*Request*:
Rewrite the entries below from the line containing "The height and width of the screenshot is (594, 887)." through the end, inclusive, replacing "click" with "tap" and changing nothing else. Leave out the pictures.

*Material shown*:
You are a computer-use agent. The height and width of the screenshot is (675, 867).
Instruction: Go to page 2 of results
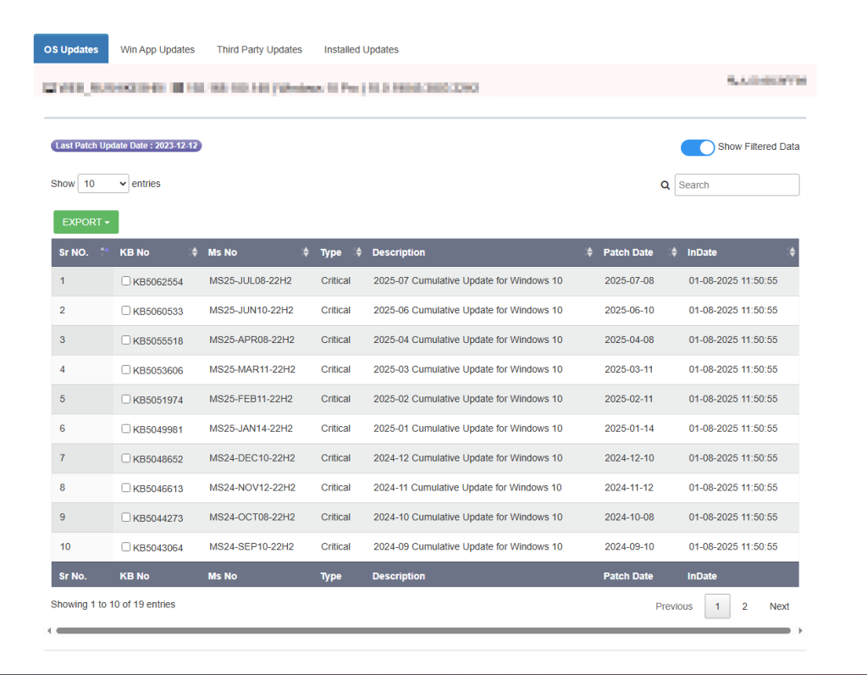coord(745,606)
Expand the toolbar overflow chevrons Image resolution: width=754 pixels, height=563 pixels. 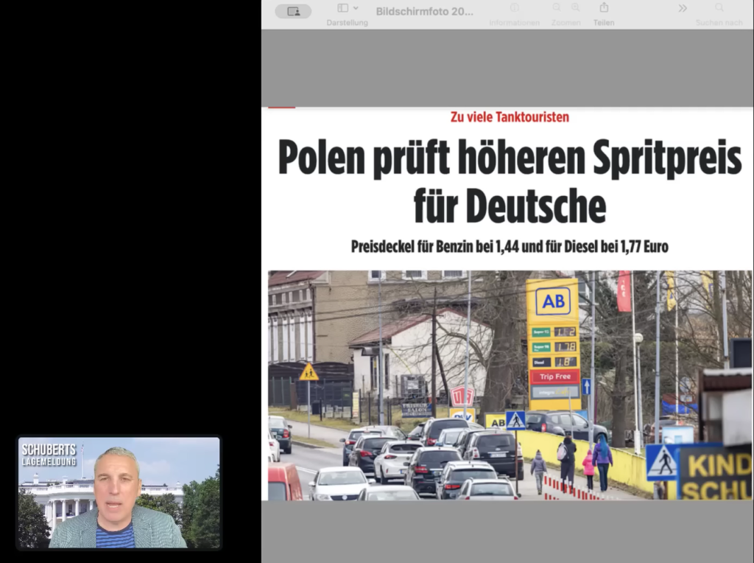683,8
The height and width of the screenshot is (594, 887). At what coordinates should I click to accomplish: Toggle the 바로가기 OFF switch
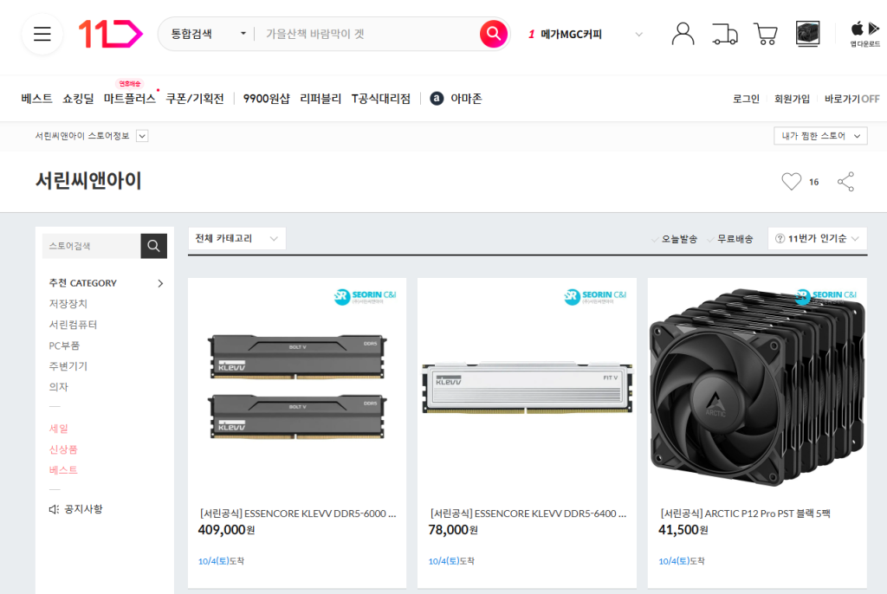(851, 100)
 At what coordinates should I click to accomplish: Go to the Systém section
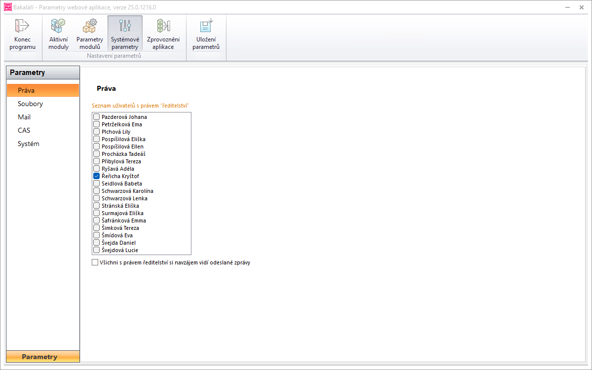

*Exercise solution*:
The height and width of the screenshot is (594, 887). At what coordinates should I tap to accomplish: Toggle the 바로가기 OFF switch
(851, 100)
 At what coordinates should I tap to accomplish: Go to the Systém section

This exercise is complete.